Citigroup Inc., the third-largest U.S. lender, is Watson's first financial services client, International Business Machines Corp. said last week. The supercomputer will help analyze clients' needs and process financial, economic and client data to improve digital banking.

IBM expects to generate billions in new revenue by 2015 by putting Watson to work. The innovation giant has already sold Watson's abilities to health-care customers, helping WellPoint Inc. and Seton Health Family analyze data to improve care.

Banks spent about $400 billion on information research last year, said Michael Versace, head of risk technology at International Data Corp.'s Financial Insights, which has done technology for IBM.

Watson the financial assistant will be delivered as a cloud-based service and earn a percentage of the additional revenue and cost savings it is able to help financial institutions realize.
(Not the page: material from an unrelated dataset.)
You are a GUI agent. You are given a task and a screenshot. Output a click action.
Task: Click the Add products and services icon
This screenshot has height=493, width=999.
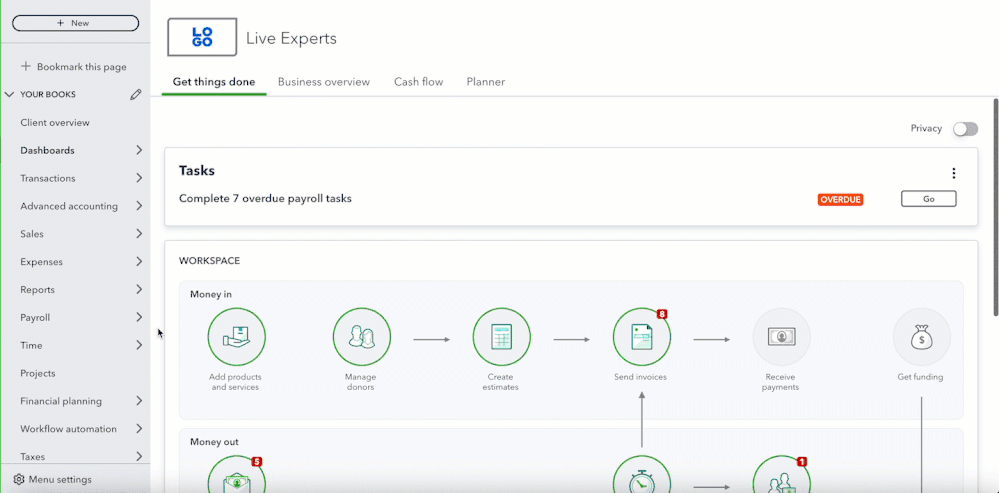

Watson, including its work in the health-care and finance industries, will contribute "a portion" of IBM's target of $16 billion of analytics earnings in 2015, Saxena said.

Watson may add $2.65 billion in revenue in 2015, adding 52 cents of revenues per share, Ed Maguire, an analyst at CLSA in New York, estimated in a November innovation note.

Some of the biggest financial institutions have already built big data centers. IBM is competing with most other major innovation companies to sell them tools to analyze and use accumulated information, Versace said.

Watson gives IBM "a huge marketing edge" in the race among tech giants including Google Inc. and Microsoft Corp. to obtain intelligence for businesses by teaching machines to understand sentences and paragraphs to put it more exactly than searching for single words or phrases, said author Baker.